- Movie poster
- Directed by: Jijo Antony
- Written by: Vinod Sreekumar
- Produced by: Royson Vellara
- Starring: Kunchacko Boban Bhama Manoj K Jayan Satthya Shine Tom Chacko
- Cinematography: Pappinu
- Edited by: Vijay Sankar
- Music by: Mejo Joseph
- Production companies: Relax Events R.R. Entertainments
- Release date: 14 March 2014;
- Running time: 118 minutes
- Country: India
- Language: Malayalam

= Konthayum Poonoolum =

Konthayum Poonulum is a 2014 Indian Malayalam-language family drama film directed by Jijo Antony. It stars Kunchako Boban, Bhama and Manoj K Jayan in the lead. The film presents multiple narrative lines.

== Plot ==

A baker named Krishnan rushes home to be with his heavily pregnant wife Amritha, who has been left home alone. Also at home is his dear friend Martin, who is jobless. Krishnan and Martin reconnect once Krishnan returns home.

A police officer named Mathachan, picks up a lady named Annie from the streets, but she suddenly disappears into thin air, making him fear she is supernatural, since earlier he has made fun of his wife's spiritual beliefs.

An old man named Freddy doesn't know whom to turn to when an accident leaves his daughter Alice and granddaughter in a critical state. A bunch of girls in a hostel decide try out a Ouija board, which sends one of them wandering into a cemetery in the dead of the night.

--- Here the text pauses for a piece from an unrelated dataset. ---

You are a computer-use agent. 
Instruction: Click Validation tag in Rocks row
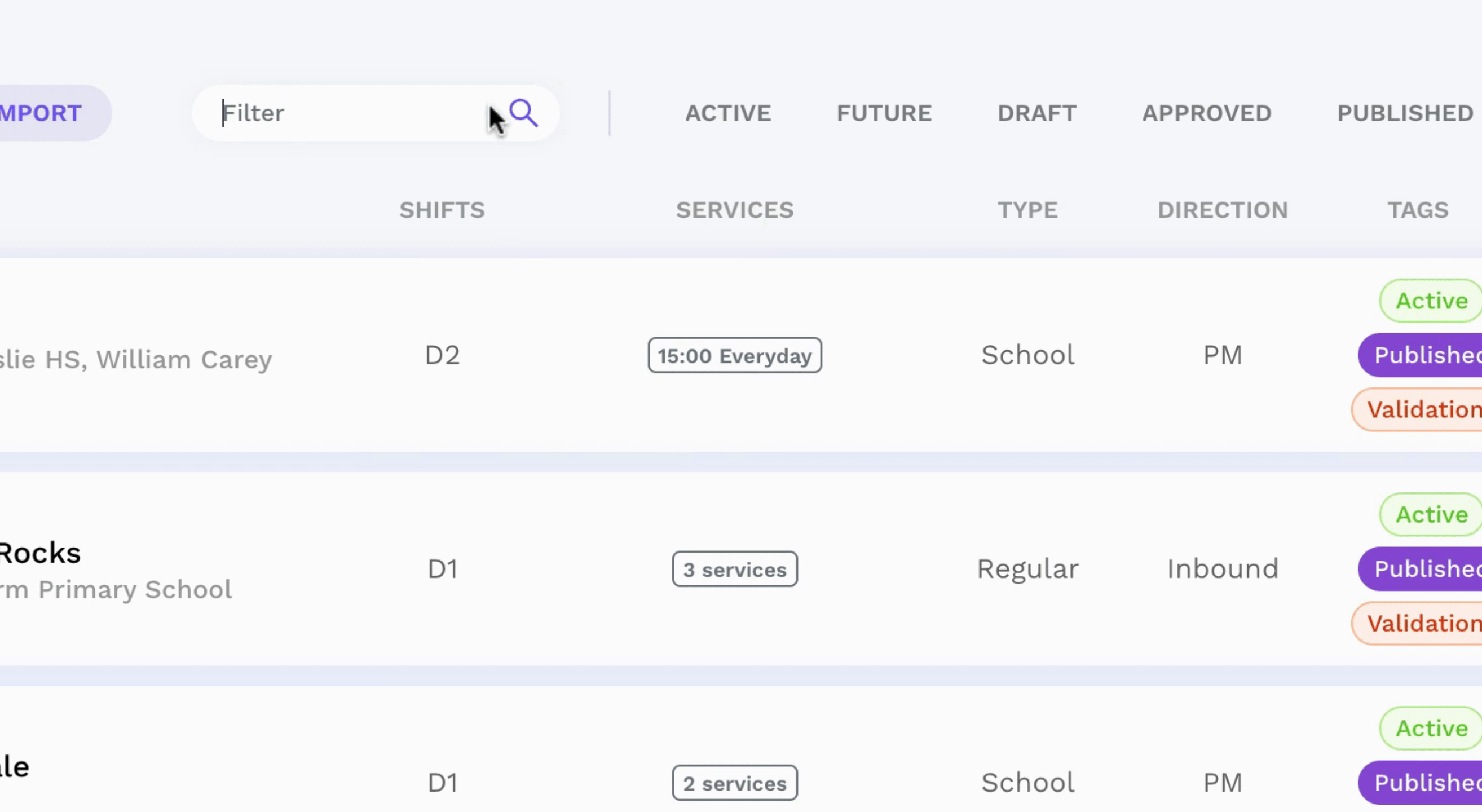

A money lender named Sethu, who has developed an imaginary, invisible friend called Johny, with whom he shares drinks, is shocked to find Johny following him one day. True to his character, Johny is invisible to everyone else, which sends Sethu into a delirium. An old time photographer named Aloshi's exploration of the supernatural leads him to the mortuary.

==Cast==

- Kunchako Boban as Krishnan
- Bhama as Amrutha
- Shine Tom Chacko as Martin
- Kalabhavan Mani as Police officer Mathachan
- Kavitha Nair as Annie
- Janardhanan as Baby
- Satthya
- Anju Aravind as Alice
- Manoj K Jayan as Sethu
- Saiju Kurup as Jacob
- Joy Mathew as Aloshi
- Shobha Mohan as Mary
- Sarayu
- Poojitha Menon as Ann
- Poojappura Ravi as Ramettan
- Indrans as Hamsakka
- Sona Nair as Lathika, Sethu's wife
- Kundara Johny as Sandeep Mohan
- Narayanankutty as Rajappan, Photographer
- Kanakalatha as Nun
- T Parvathy as Lekha

== Reception ==
The Times of India gave the film 2 stars out of 5 and commented: "Despite the earnest attempt to churn out a riveting plot, the scenes suffer from a dreadful langour. Jiju lavishes disoriented, aimless scenes teeming with a confusing array of colours and light as if to enhance the intricacies of his plot. The act misfires as the film slumps into a drab barrage of sequences. The fluidity that flashed here and there vanishes forever." Lensmen, in a 3,5/5 stars review, stated: "Jijo Antony's direction has its flaws and pluses. The drama and cheesy feel in scenes could have been reduced in the making and there is no real control over the background score. Screenplay was written in a predictable way in the first half and after a point the second half also becomes slightly predictable. The story of the SLR photographer was finding it difficult to synchronize with the overall story. But as I said, there is this reasoning part in the second half which was a surprise and the haunting feel of the climax helps the movie in creating that much needed disturbance in the viewers mind. Pappinu's camera has captured some nice visuals but the quality of the camera was poor (especially those night sequences)."